Nada ali fazia mais sentido. Mesmo incomodado com tudo o que havia acontecido, tentei me convencer de que o melhor era esquecer.
Chegando em casa, tomei um banho rápido e me joguei na cama, tentando afogar os pensamentos no travesseiro. Mas não adiantou.
Acordei mais cedo que o habitual. Tive uma noite inquieta, m*l dormida. Diana rondava meus pensamentos como uma sombra persistente, e por mais que eu tentasse expulsá-la da mente, ela continuava ali. Nos meus olhos. Na minha pele. No que restava da minha paz. Um péssimo sinal.
Tomei meu café sem açúcar, amargo como a sensação que me consumia, e encarei o horizonte de Yarolensk da varanda da cobertura. Por impulso, desci até o subsolo da residência, um lugar onde guardo tudo que realmente importa. Segredos. Legados. A história da minha linhagem.
E a promessa que fiz ao meu pai.
O cofre se abriu com o reconhecimento biométrico. As luzes internas se acenderam suavemente, revelando pastas seladas, contratos antigos... e uma caixa de madeira escura, onde repousava a relíquia deixada por Barac: uma fotografia amarelada, guardada como se fosse um artefato sagrado.
Sentei-me, respirei fundo antes de tocá-la.
A imagem mostrava um bebê enrolado em panos brancos. O olhar era intenso, mesmo na inocência de poucos meses de vida. Mas o que mais chamava atenção estava ali, na lateral da clavícula esquerda: uma marca escura, de contorno irregular, como uma estrela incompleta.
A marca.
A mesma que meu pai descreveu antes de morrer.
Você vai reconhecê-la... pela marca.
Fechei os olhos, tentando afastar a ideia absurda que começava a tomar forma. Mas era inevitável. Uma tempestade à espreita.
Não pode ser.
Levantei-me, inquieto. Guardei a foto e os documentos, fechei o cofre e saí de casa como se o destino tivesse acabado de me empurrar para uma estrada sem volta.
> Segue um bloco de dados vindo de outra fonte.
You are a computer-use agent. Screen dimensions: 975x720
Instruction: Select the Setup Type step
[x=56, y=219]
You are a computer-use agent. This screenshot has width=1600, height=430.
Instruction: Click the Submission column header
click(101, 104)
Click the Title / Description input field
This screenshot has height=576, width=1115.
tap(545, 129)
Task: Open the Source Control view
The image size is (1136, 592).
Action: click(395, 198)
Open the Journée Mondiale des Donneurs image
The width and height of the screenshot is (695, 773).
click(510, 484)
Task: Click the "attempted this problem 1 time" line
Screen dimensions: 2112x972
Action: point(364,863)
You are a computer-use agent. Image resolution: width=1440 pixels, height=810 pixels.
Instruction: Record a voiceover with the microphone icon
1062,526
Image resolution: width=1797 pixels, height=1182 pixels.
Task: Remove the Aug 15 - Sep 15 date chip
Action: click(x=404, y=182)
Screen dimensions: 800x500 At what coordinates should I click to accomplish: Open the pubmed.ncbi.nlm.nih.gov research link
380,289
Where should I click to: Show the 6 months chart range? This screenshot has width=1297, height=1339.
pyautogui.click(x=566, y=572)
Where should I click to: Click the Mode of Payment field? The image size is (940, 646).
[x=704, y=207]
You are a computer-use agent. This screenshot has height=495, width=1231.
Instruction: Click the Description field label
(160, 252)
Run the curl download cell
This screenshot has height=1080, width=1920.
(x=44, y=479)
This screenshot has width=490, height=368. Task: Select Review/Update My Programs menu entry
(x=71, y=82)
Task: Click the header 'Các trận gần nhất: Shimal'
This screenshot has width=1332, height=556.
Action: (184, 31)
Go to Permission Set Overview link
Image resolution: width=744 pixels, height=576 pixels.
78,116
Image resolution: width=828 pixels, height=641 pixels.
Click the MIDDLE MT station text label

Cheguei à empresa com passos duros e rápidos. Falei pouco. Não olhei ninguém nos olhos. Subi direto para o meu andar. Mas ao entrar no corredor que levava à minha sala, parei.
Ela estava ali. Diana. De costas, mexendo nos arquivos com a costumeira hesitação. A blusa caía sutilmente sobre o ombro esquerdo.
E então eu vi.
A marca.
Exatamente onde estava na fotografia.